Nice first design. I've attached Pat Warner's circle jig which I have found to the be the best out of all the circle jigs I've used. ...snip...

I copied Pat's design in MDF. I would suggest cast acrylic because it's super handy to see thru the base. My base has seen quite a bit of use and the couple of coats of thinned polyurathane varnish is holding up well. Some paste wax on the bottom helps too. Below are a couple of pics of the build.
DG,

Thanks. I am just getting back to this project after a rather extended hiatus. This fall was extremely busy for some reason and THEN the holidays came. Whew.

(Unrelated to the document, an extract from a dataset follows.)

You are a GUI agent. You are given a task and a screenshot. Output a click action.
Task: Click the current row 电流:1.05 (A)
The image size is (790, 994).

In sitting down with my design and the template that I need to route the circles for, for the ships ladder, I came to realize my jig, as is, cannot cut a small enough circle. The pin has to inside the circle inscribed by the router base. I like the Pat Warner design and think I will make one like it. I will probably do it in MDF, as that is what I have. But, I am going to the "city" tomorrow, so maybe I can find some suitable acrylic. I kind of doubt it. Baker City, OR is 10k population in cattle country in NE Oregon. Although there are hardware stores, there really aren't any beyond the stock TV or DIB and I don't recall ever seeing acrylic thick enough. 1/4" yes, but nothing thicker. Gotta check, tho.

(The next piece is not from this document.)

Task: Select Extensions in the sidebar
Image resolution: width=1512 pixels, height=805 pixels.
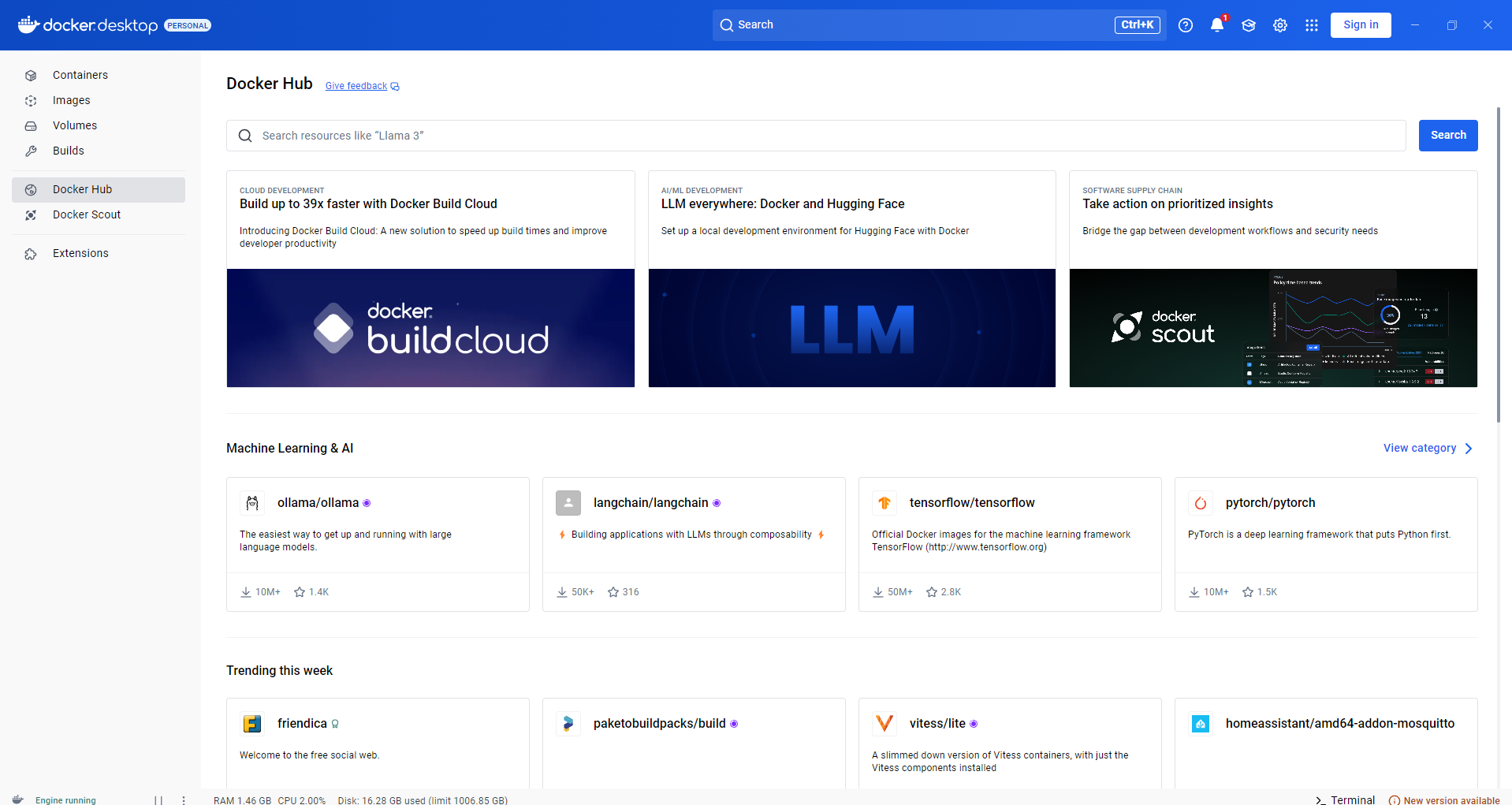Action: tap(80, 253)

Funny. I do not mean to take any credit for an original thought, and maybe I was just recalling having seen the photos you posted, but before coming back on here, I thought of something remarkably similar, with an adjustable bar extending under the base. At first, I thought of just making a base and drilling a hole at the hopefully right location and make it a one-off. But then, I thought I should make it adjustable.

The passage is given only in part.